*INSTRUCTIONS FOR THE TASK*:
In the contribution guidelines below, turn the paragraph that begins "Your spreadsheet or PBCore XML" into a short bulleted list that keeps its main facts.

*SELECTED EXTRACT*:
────

Once you have initiated communications with the AAPB regarding your proposal, you may use these guidelines to refer the AAPB's preferred and acceptable specifications for contributions from donors to the AAPB. This includes file format specifications, metadata, and delivery.
Our vendor specifications are somewhat different. If you are working with a vendor to digitize your collection, please contact us for our vendor specifications.
Our goal is to make the process of contributing to the AAPB as simple as possible, and we are happy to work with you to answer questions and arrange your submission according to your needs and available resources.
1. Collection Acquisitions Form
Organizations seeking to contribute video and audio collections to the AAPB are asked to fill out our Collection Acquisitions Form. Send your completed form to the AAPB Project Manager at aapb_notifications@wgbh.org.
2. Deed of Gift
The AAPB Deed of Gift is an agreement between the collection donor and GBH and the Library Congress. It is a model deed of gift, which we are open to negotiating with donors, but a version of this agreement must be signed by all donors before contributing video and audio files.
3. Metadata
You do not have to send video and audio files to contribute metadata records to the AAPB catalog. Organizations may submit new and/or updated records to be added to the AAPB catalog in the following ways:
- PBCore XML
- Send us a spreadsheet export from your database system
- Use this spreadsheet template if you're just getting started with your inventory. Definitions of each field can be found on the PBCore website.
Your spreadsheet or PBCore XML should includes as much descriptive and technical information (metadata) about the materials as possible. The metadata should include at the very least, the unique identifier (file name), title, date (if known), format, and duration. But the more information you can provide, the better!
For organizations contributing video and audio files to AAPB: We need you to deliver the metadata prior to the start of digitization.
For organizations contributing records with URLs to content available on your own website: Each record should include a URL to the content. The metadata can be delivered once the digitization is completed.
4. Media Files
If your plan to contribute files for preservation in the AAPB, we would prefer that you deliver preservation-quality files and access-quality files. If that is not possible, we are able to accept the original files and make the necessary conversions on our end.
a. Video preservation file
- Preferred: 10-bit JPEG2000 reversible 5/3 in a .MXF Op1a wrapper with all audio channels captured and encoded (see below for details)
- Acceptable: Original file format
Video preservation file specification details
Image essence coding: 10 bit JPEG2000 reversible 5/3 (aka “mathematically lossless”)
Interlace frame coding: 2 fields per frame, 1 KLV per frame
JPEG2000 Tile: single tile
Color space: YCbCr (If source is analog NTSC (YIQ), PAL or SECAM (YUV), it shall be converted to YPbPr for digitization, which converts to YCbCr in digital)
Video color channel bit depth: 10 bits per channel
Native raster: archive file shall match analog original, which maps to 486 x 720 for 525-line (NTSC) sourced material, and 576 x 720 for 625 line (PAL & SECAM) sourced material.

────

*RAW DATA*:
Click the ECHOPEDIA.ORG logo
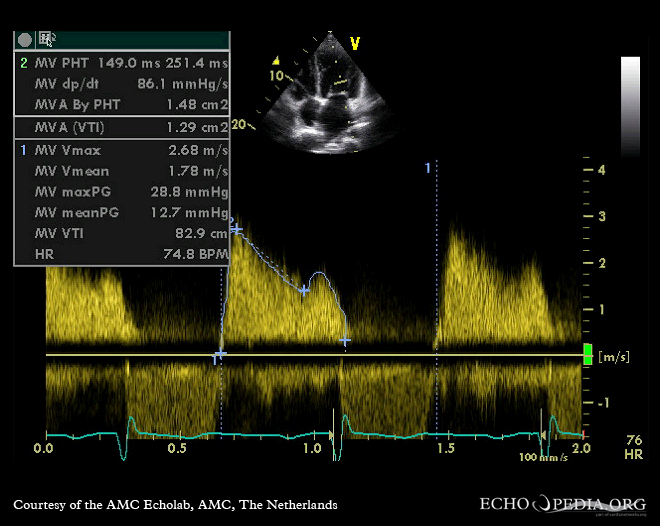 click(x=562, y=504)
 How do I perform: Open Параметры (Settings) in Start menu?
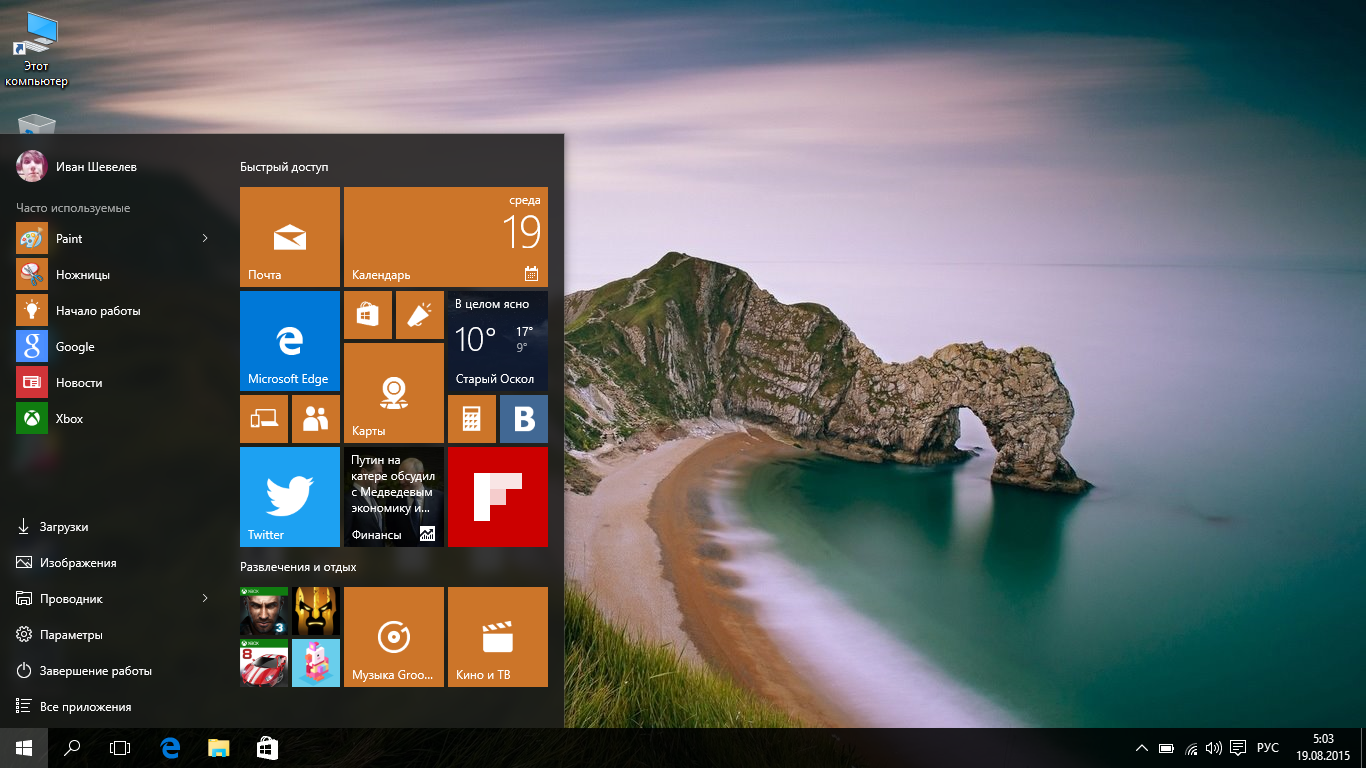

────

*THE RESULT*:
- The spreadsheet or PBCore XML should hold as much descriptive and technical metadata about the materials as possible.
- Required at minimum: unique identifier (file name), title, date (if known), format, and duration.
- Providing more information is better.